▶ Information provided:
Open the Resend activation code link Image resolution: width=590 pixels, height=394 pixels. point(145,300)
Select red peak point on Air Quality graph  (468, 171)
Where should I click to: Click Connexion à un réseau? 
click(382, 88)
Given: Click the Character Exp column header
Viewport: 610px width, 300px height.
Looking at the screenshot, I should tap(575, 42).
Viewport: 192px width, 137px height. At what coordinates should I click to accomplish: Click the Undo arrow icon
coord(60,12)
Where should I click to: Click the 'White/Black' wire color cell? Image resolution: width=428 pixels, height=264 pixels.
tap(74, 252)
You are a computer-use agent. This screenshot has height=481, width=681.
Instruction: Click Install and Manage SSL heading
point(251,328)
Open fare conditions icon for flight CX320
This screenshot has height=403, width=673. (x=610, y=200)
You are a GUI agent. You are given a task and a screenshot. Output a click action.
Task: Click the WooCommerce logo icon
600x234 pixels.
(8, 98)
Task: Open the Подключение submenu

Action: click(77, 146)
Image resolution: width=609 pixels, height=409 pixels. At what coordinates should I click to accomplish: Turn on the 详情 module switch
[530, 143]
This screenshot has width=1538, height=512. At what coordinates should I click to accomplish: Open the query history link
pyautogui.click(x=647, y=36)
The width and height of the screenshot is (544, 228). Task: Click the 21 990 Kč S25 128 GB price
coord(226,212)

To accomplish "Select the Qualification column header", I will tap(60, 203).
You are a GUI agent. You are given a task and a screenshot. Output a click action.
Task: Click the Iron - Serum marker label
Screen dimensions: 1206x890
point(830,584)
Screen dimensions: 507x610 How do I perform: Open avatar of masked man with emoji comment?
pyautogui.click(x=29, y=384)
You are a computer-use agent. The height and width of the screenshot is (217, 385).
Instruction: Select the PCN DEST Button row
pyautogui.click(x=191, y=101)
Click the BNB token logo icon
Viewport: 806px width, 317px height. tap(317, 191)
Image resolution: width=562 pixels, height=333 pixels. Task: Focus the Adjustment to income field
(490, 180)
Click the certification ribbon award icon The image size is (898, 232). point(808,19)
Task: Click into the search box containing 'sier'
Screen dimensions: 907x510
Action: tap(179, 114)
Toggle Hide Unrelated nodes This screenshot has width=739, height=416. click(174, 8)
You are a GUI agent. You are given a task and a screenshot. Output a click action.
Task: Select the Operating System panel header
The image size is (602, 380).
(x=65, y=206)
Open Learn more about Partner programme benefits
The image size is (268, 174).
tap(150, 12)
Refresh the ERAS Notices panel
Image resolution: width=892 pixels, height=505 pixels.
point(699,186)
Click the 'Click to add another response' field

▶ Brief: Repeat the records word for word.

▶ Exercise solution:
Open the Resend activation code link Image resolution: width=590 pixels, height=394 pixels. point(145,300)
Select red peak point on Air Quality graph  (468, 171)
Where should I click to: Click Connexion à un réseau? 
click(382, 88)
Given: Click the Character Exp column header
Viewport: 610px width, 300px height.
Looking at the screenshot, I should tap(575, 42).
Viewport: 192px width, 137px height. At what coordinates should I click to accomplish: Click the Undo arrow icon
coord(60,12)
Where should I click to: Click the 'White/Black' wire color cell? Image resolution: width=428 pixels, height=264 pixels.
tap(74, 252)
You are a computer-use agent. This screenshot has height=481, width=681.
Instruction: Click Install and Manage SSL heading
point(251,328)
Open fare conditions icon for flight CX320
This screenshot has height=403, width=673. (x=610, y=200)
You are a GUI agent. You are given a task and a screenshot. Output a click action.
Task: Click the WooCommerce logo icon
600x234 pixels.
(8, 98)
Task: Open the Подключение submenu

Action: click(77, 146)
Image resolution: width=609 pixels, height=409 pixels. At what coordinates should I click to accomplish: Turn on the 详情 module switch
[530, 143]
This screenshot has width=1538, height=512. At what coordinates should I click to accomplish: Open the query history link
pyautogui.click(x=647, y=36)
The width and height of the screenshot is (544, 228). Task: Click the 21 990 Kč S25 128 GB price
coord(226,212)

To accomplish "Select the Qualification column header", I will tap(60, 203).
You are a GUI agent. You are given a task and a screenshot. Output a click action.
Task: Click the Iron - Serum marker label
Screen dimensions: 1206x890
point(830,584)
Screen dimensions: 507x610 How do I perform: Open avatar of masked man with emoji comment?
pyautogui.click(x=29, y=384)
You are a computer-use agent. The height and width of the screenshot is (217, 385).
Instruction: Select the PCN DEST Button row
pyautogui.click(x=191, y=101)
Click the BNB token logo icon
Viewport: 806px width, 317px height. tap(317, 191)
Image resolution: width=562 pixels, height=333 pixels. Task: Focus the Adjustment to income field
(490, 180)
Click the certification ribbon award icon The image size is (898, 232). point(808,19)
Task: Click into the search box containing 'sier'
Screen dimensions: 907x510
Action: tap(179, 114)
Toggle Hide Unrelated nodes This screenshot has width=739, height=416. click(174, 8)
You are a GUI agent. You are given a task and a screenshot. Output a click action.
Task: Select the Operating System panel header
The image size is (602, 380).
(x=65, y=206)
Open Learn more about Partner programme benefits
The image size is (268, 174).
tap(150, 12)
Refresh the ERAS Notices panel
Image resolution: width=892 pixels, height=505 pixels.
point(699,186)
Click the 'Click to add another response' field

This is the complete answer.